As brand-name medications become exclusively “specialty” at ever-increasing prices, community pharmacies will continue to get squeezed out through narrow networks. Simultaneously, generic medications continue to experience price deflation and constitute the vast and growing majority of therapeutics at a fraction of the total drug spend. This calls into question the need for community pharmacy provider networks for negotiating drug reimbursement. If there are no savings generated from third-party administration of generic medications—and perhaps additional cost, as Trish and Van Nuys suggest—drug insurance should only be for expensive medications needing a pharmacy and therapeutics committee, prior authorizations, and other means of managing the drug budget. So, why does any employer or government purchaser need a third party to administer generic medication purchasing for its members?

Coverage for Standard Care Delivery and Consult Fee?

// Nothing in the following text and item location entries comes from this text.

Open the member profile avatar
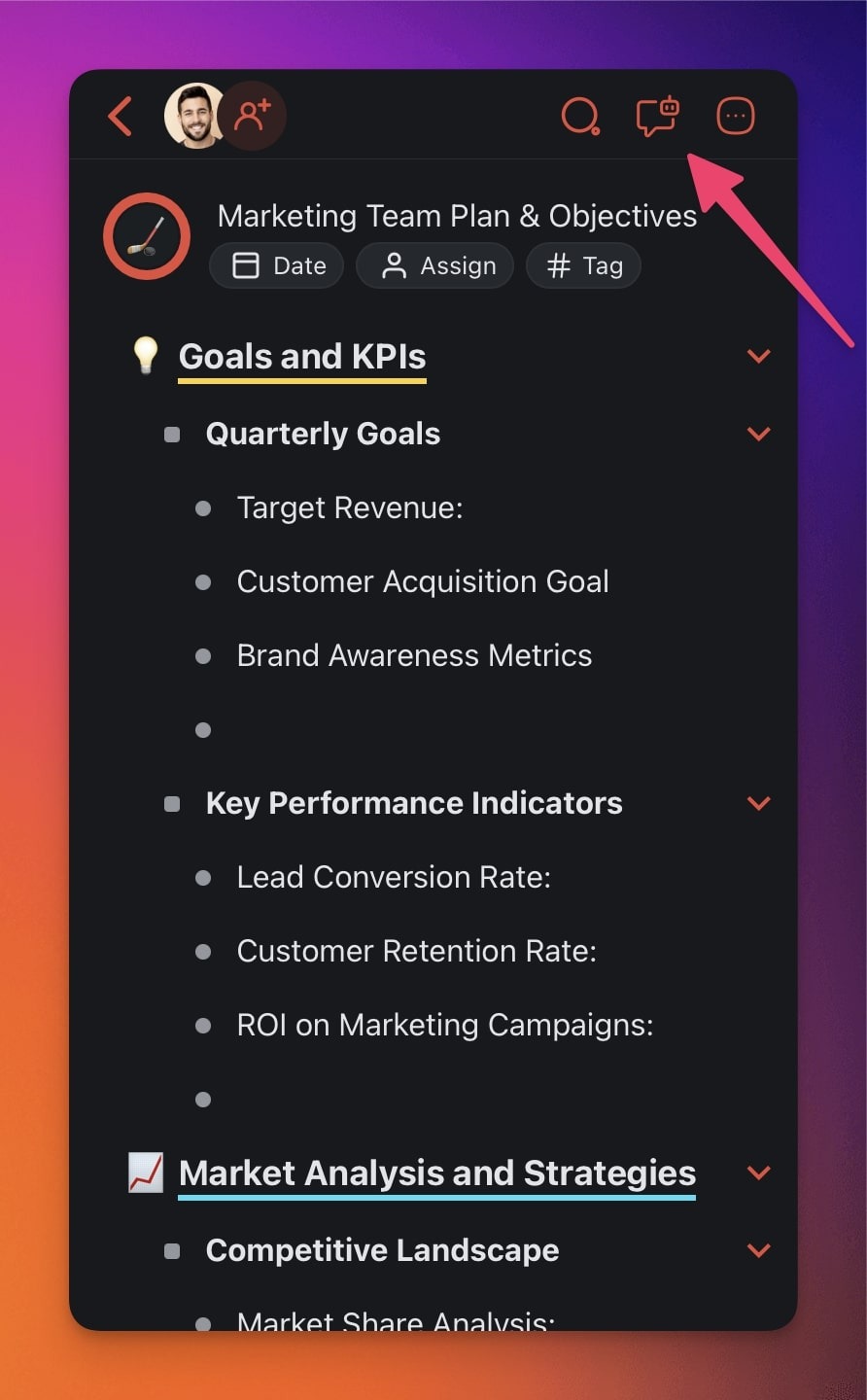The image size is (867, 1400). click(x=193, y=116)
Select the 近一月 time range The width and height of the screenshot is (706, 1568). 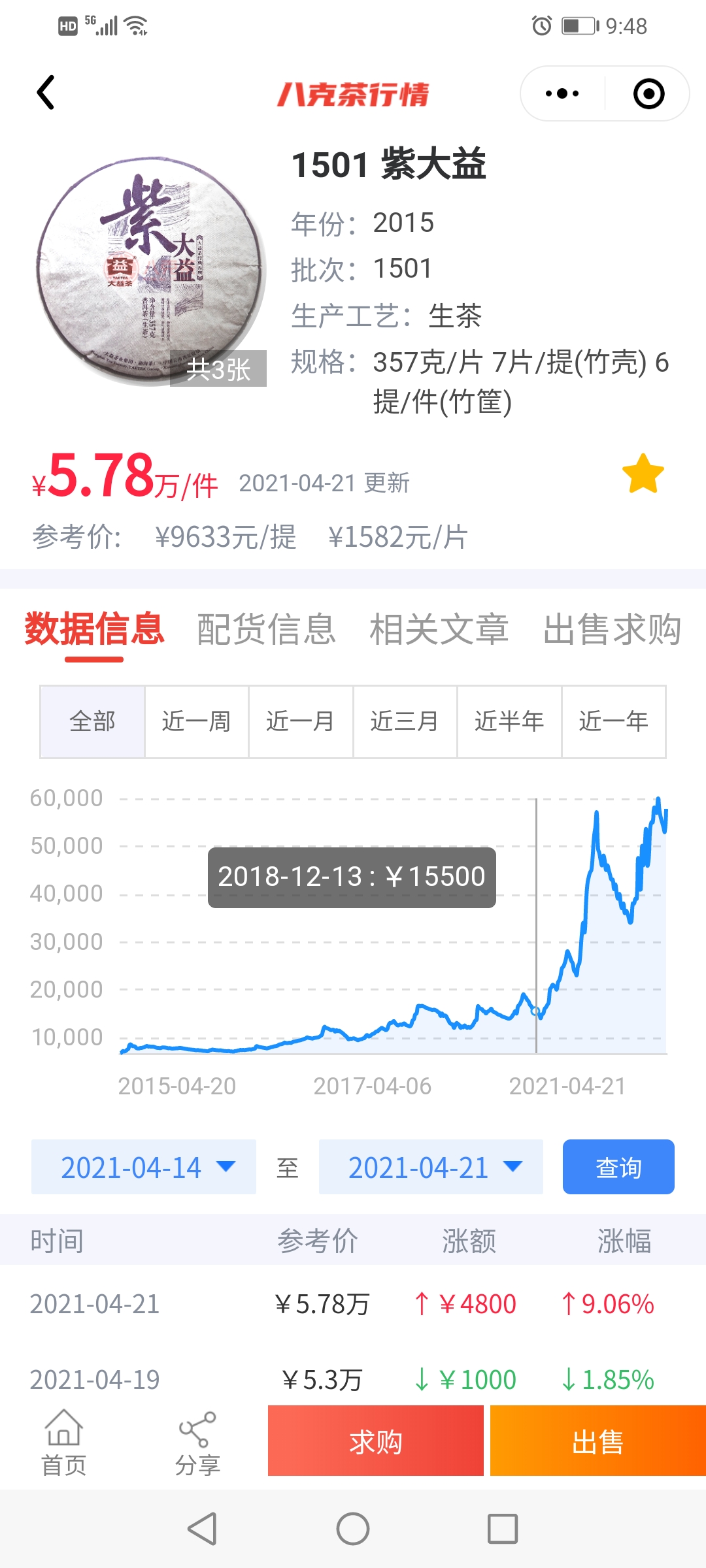(301, 722)
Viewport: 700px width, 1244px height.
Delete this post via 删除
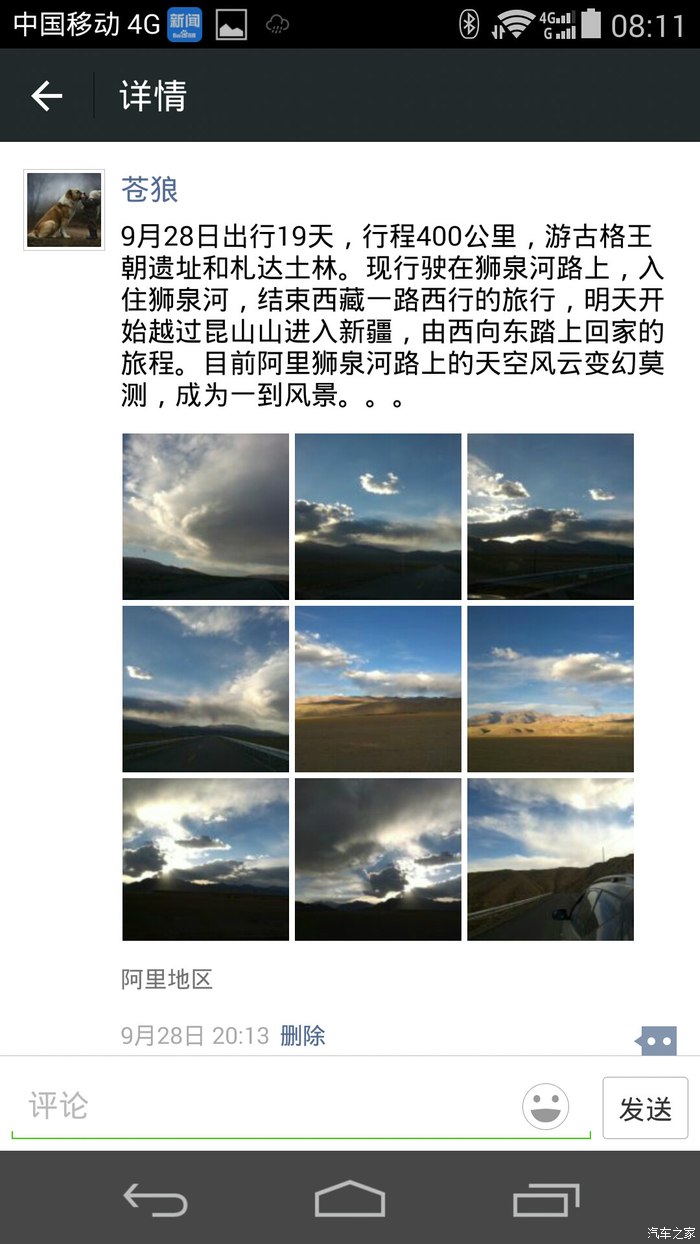303,1035
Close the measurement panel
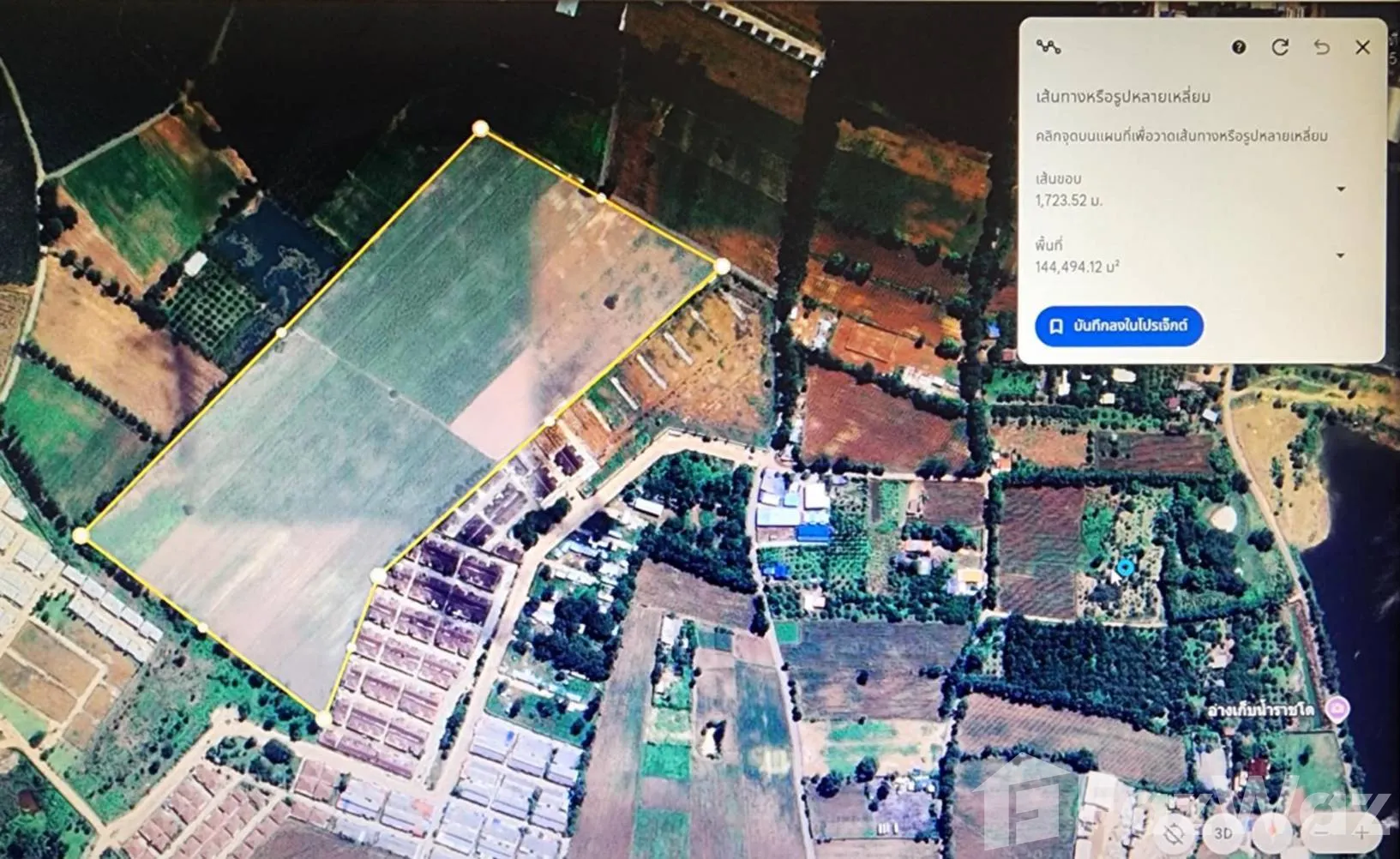1400x859 pixels. pyautogui.click(x=1362, y=47)
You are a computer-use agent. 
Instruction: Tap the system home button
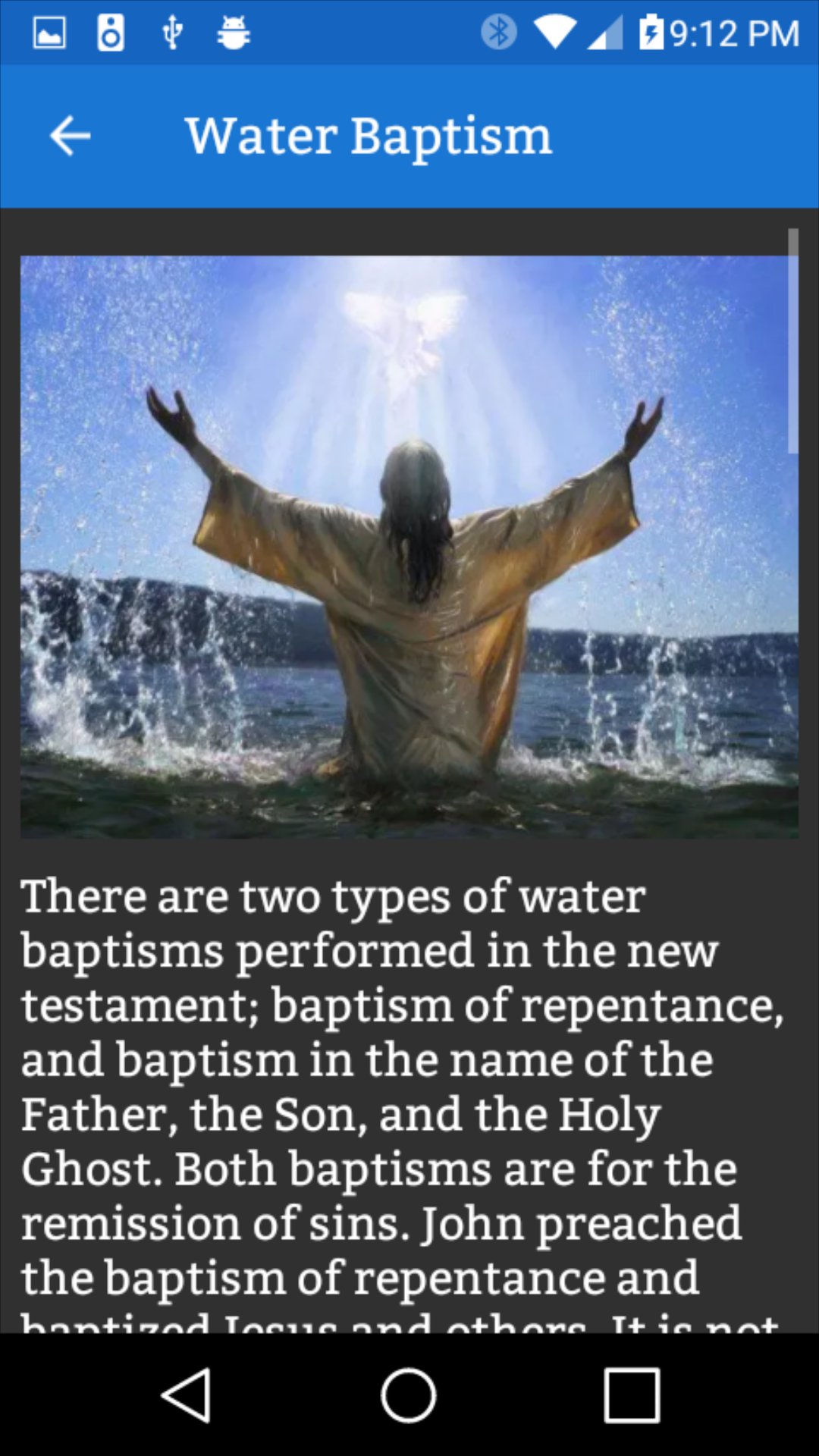(409, 1395)
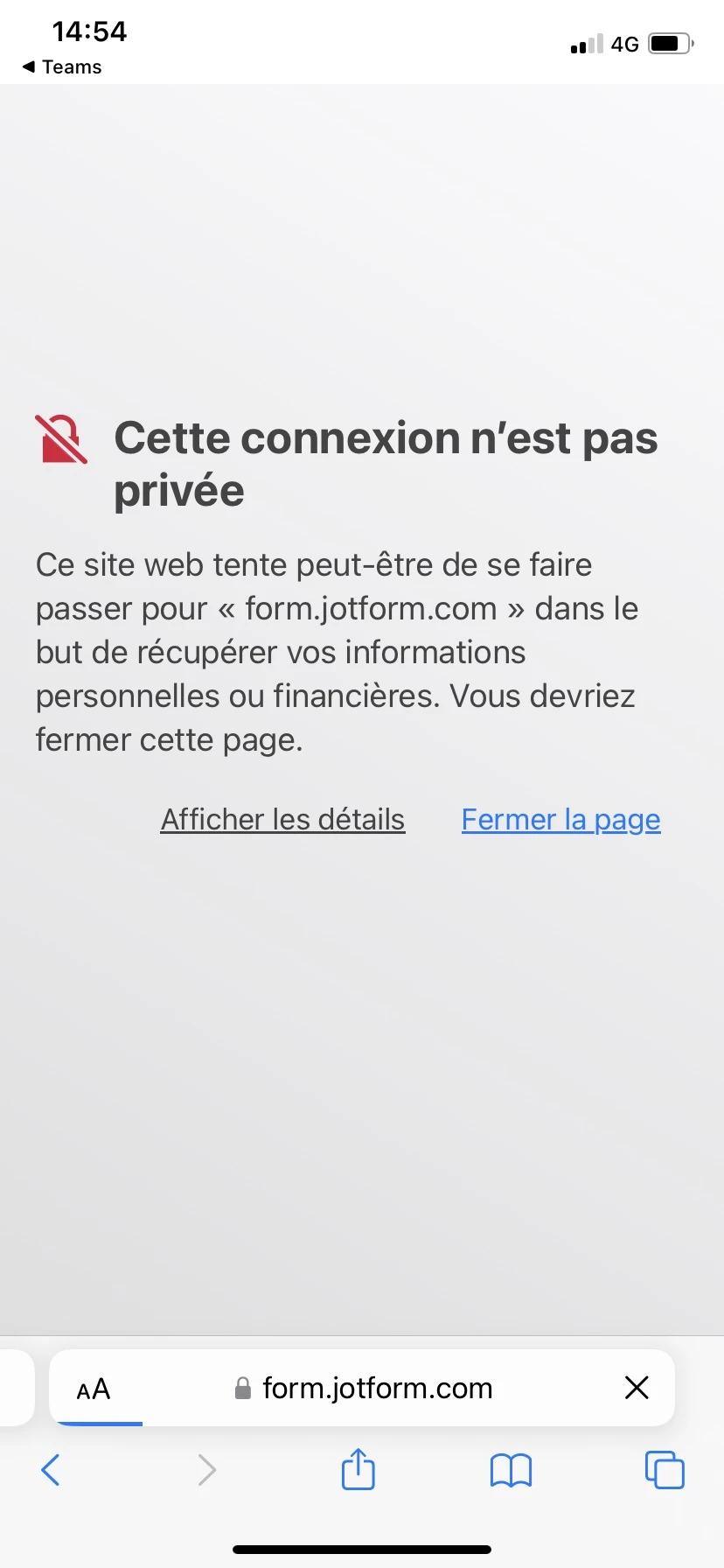Tap the clock showing 14:54

coord(88,32)
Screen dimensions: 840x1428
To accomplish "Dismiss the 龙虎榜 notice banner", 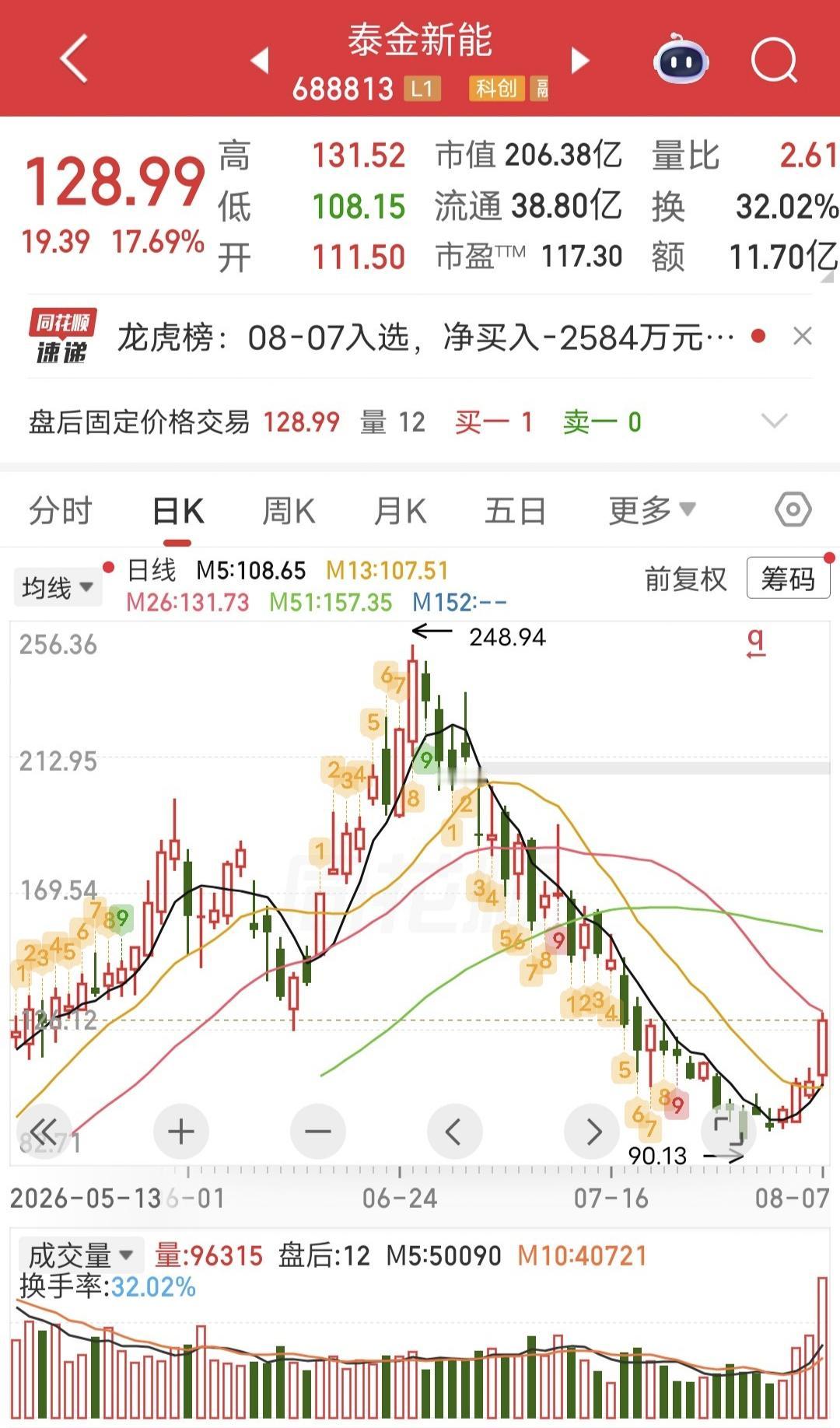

From a care delivery perspective, community pharmacy has been stuck for years relying on the buy-sell difference in selling medications to fund the care delivery services, because services have not been a covered benefit. This cost shifting has created an inevitable business model cul-de-sac, because funding services such as medication synchronization, hand delivery, transitions of care, and other medication optimization services have been given away for free on more generous margins of buy-sell. Now with the cost of the drug being pennies and the dispensing fees being less than $1 in some circumstances, there is no room to cost shift for care delivery anymore. It may be time to give some drugs away or sell them “at cost” and charge for the services of optimizing medication use, with the latter being the service covered by third-party insurers. How is it that a couple of dollars to make sure the right medications are being used for the right conditions, with all the necessary care delivery supports, is not righteous and effective health policy? You could pay for this by simply eliminating spread pricing alone.

About the Author

Troy Trygstad, PharmD, PhD, MBA, is the executive director of CPESN USA, a clinically integrated network of more than 3500 participating pharmacies.


Trish EE, Van Nuys K. How to save patients money by ending one type of insurance coverage. Washington Post. March 28, 2023. Accessed April 28, 2023.